I am really appreciative of your assistance and you guys are great for replying as quickly as you do!!!

The following refactor is what I was referring too. It filters out all paths that already have the relationship existing between the two nodes. This should be acceptable since you stated the calculated results would not change, so once the relationship exists with the calculations there is no need to recalculate the values.

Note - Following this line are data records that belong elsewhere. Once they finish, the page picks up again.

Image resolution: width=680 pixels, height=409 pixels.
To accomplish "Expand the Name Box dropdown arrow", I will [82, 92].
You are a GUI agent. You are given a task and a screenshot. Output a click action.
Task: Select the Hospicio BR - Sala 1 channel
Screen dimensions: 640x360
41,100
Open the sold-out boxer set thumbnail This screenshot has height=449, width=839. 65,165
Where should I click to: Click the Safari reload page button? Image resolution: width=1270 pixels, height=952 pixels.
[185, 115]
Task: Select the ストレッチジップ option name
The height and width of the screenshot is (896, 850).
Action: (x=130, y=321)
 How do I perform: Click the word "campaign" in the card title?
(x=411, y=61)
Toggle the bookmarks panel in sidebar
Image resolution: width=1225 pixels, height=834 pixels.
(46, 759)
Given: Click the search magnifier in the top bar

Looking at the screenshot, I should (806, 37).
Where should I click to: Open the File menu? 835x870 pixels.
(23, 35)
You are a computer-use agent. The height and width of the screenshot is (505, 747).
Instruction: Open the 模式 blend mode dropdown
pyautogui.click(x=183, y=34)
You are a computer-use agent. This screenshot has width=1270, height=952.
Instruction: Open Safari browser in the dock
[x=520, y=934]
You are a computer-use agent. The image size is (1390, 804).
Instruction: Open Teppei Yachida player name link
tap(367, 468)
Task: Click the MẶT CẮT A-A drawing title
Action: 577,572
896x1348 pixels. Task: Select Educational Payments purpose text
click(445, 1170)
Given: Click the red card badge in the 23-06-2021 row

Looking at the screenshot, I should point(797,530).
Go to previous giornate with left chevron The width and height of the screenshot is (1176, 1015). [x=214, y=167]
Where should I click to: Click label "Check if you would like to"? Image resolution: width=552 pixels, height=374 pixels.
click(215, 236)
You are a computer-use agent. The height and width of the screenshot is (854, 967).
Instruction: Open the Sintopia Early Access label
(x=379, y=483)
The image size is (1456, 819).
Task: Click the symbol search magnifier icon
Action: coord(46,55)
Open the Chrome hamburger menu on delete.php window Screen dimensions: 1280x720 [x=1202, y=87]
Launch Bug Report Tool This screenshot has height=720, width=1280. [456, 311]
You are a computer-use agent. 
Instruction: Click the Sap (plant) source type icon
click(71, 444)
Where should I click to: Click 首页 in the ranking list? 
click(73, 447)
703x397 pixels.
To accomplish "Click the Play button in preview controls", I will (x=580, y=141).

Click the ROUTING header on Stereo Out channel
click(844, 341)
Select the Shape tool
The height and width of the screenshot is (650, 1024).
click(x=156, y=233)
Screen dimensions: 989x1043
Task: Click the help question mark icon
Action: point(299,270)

match (i:`Cape Town`)-[]->(b)<-[]-(j:`Cape Town`)
where id(i) < id(j)
and not exists((j)--(i))
with i, j, count(b) as comm_bh,
case when i.bh_degree < j.bh_degree then i.bh_degree else j.bh_degree end as deg_denom
create (i)-[m:MUTUAL]->(j) 
set m.strength=(comm_bh*1.0/deg_denom)
return i as start_node, comm_bh, deg_denom, j as end_node

In terms of the larger problem, it looks like you need to execute these queries in separate transactions. @bennu_neo already suggested using apoc.periodic.commit instead of apoc.periodic.iterate. Give that a try with the above query or the previous one. If that does not work, you can try plan cypher with a 'call' using 'in transactions'. You need the ':auto' if you are executing this in Neo4j Browser.

:auto call {
    match (i:`Cape Town`)-[]->(b)<-[]-(j:`Cape Town`)
    where id(i) < id(j)
    and not exists((j)--(i))
    with i, j, count(b) as comm_bh,
    case when i.bh_degree < j.bh_degree then i.bh_degree else j.bh_degree end as deg_denom
    create (i)-[m:MUTUAL]->(j) 
    set m.strength=(comm_bh*1.0/deg_denom)
    return i as start_node, comm_bh, deg_denom, j as end_node
} in transactions
return start_node, comm_bh, deg_denom, end_node

Also, if you don't need the return values, since it is a batch process, you can remove the two return statements. The returned information would only be valuable for auditing purposes, or reviewing the results. If you want the return statements, I suggest you return a property of the start and end nodes, instead of the entire node. This will reduce the size of the return information. If you don't have a good property to return, you could return the node's id, such as id(start_node) and id(end_node).

Hi guys

Just to close the loop. The above did not solve my problem entirely, however I needed to rejig my graph. If I would have done that, I think the above would be a great solution.

My problem was actually that I had a bottleneck in my design: 2.2mil -> 230 -> 2.2mil.

The pairwise comparison on this became too big for my local PC.